EXERCISE DESCRIPTION: In the material below, how many lines contain the string "named"? Reply with the number only.

DATA IN THIS EXERCISE:
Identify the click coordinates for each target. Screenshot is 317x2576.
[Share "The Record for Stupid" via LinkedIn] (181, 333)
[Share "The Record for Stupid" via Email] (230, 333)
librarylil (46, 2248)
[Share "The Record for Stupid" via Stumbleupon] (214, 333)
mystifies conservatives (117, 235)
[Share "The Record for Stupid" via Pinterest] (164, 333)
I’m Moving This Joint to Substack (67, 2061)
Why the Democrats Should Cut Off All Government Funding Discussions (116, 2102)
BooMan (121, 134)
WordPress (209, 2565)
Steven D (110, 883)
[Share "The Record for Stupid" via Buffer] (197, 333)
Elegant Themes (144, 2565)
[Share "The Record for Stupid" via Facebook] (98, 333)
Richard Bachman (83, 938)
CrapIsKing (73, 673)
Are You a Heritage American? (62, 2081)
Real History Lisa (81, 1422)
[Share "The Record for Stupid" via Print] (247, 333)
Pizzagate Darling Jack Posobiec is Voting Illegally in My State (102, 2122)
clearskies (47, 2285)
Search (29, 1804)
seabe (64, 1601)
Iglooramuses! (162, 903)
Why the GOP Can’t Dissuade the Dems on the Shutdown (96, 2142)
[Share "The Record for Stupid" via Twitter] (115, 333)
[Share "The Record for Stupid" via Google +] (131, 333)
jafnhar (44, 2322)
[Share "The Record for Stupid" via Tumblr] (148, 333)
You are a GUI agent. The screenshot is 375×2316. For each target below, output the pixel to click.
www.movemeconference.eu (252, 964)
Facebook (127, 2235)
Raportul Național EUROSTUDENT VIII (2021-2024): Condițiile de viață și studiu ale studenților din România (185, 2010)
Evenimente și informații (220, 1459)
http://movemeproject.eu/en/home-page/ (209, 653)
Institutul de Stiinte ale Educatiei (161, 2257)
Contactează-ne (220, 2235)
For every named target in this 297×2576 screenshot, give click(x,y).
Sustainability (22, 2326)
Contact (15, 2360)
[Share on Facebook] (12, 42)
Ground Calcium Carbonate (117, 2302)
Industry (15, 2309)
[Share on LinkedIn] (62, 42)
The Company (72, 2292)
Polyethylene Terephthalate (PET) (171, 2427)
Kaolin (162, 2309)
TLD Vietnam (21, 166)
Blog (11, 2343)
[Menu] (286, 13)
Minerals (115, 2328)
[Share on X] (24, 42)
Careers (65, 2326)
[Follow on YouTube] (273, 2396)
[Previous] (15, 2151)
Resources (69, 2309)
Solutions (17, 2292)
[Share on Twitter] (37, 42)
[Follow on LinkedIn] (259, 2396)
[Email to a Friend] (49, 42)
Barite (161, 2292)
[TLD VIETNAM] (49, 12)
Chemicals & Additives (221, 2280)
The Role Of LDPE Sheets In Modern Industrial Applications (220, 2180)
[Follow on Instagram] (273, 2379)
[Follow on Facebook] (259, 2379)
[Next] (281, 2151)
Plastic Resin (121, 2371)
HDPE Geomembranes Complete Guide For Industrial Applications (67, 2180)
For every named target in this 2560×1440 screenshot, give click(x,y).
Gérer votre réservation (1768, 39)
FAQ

REPLY: 2